*What you will do*: Using the listing below, retype exactly the lines starting at the one with "The width and height of the screenshot is (1568, 675)." and ending at the one with "You are a computer-use agent.", and include both.

*Extracted material*:

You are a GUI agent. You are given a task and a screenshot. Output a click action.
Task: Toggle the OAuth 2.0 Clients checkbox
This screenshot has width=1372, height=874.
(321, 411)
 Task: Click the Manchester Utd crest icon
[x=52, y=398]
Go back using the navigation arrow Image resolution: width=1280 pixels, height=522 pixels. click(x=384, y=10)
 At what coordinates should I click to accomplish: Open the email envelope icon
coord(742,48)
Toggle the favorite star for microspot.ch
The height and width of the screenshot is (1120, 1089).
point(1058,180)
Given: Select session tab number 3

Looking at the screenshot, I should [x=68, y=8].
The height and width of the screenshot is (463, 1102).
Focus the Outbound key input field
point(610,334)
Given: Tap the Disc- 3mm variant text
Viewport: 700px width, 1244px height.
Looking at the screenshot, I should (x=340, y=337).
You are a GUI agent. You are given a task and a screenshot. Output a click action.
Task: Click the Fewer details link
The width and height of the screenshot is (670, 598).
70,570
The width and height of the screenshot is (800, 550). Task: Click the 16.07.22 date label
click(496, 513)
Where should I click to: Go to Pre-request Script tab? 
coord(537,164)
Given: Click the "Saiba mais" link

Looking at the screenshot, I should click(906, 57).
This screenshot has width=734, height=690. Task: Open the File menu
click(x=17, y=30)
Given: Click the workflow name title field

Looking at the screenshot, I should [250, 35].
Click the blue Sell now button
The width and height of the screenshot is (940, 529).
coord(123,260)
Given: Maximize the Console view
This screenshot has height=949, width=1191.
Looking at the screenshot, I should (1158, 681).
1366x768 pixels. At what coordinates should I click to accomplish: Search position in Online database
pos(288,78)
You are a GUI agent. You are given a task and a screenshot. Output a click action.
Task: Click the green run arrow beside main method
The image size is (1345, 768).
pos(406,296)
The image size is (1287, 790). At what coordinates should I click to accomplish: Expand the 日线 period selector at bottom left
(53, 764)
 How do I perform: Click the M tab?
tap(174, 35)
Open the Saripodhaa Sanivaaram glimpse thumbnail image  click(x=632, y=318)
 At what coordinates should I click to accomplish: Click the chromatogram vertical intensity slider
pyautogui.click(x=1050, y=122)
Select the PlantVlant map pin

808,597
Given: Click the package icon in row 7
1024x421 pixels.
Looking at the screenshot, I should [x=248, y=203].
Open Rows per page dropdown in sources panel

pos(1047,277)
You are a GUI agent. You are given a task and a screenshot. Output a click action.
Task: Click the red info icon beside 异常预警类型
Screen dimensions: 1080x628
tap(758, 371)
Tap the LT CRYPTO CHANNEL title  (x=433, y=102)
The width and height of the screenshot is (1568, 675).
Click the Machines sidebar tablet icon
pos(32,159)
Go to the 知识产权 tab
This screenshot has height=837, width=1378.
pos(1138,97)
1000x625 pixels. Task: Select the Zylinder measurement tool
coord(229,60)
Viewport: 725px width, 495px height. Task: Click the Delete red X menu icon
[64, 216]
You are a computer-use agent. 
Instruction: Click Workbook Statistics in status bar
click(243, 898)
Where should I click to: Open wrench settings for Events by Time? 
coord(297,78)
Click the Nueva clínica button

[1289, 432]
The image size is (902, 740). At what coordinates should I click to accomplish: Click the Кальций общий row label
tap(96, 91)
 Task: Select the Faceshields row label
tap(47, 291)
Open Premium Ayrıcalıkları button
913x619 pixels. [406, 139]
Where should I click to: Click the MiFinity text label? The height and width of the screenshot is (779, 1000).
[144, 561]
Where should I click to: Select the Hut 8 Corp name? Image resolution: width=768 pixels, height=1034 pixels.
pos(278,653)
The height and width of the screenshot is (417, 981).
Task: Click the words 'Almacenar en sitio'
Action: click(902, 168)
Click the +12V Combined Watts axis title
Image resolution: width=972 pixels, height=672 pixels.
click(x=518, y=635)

*Problem solution*:
The width and height of the screenshot is (1568, 675).
Click the Machines sidebar tablet icon
pos(32,159)
Go to the 知识产权 tab
This screenshot has height=837, width=1378.
pos(1138,97)
1000x625 pixels. Task: Select the Zylinder measurement tool
coord(229,60)
Viewport: 725px width, 495px height. Task: Click the Delete red X menu icon
[64, 216]
You are a computer-use agent. 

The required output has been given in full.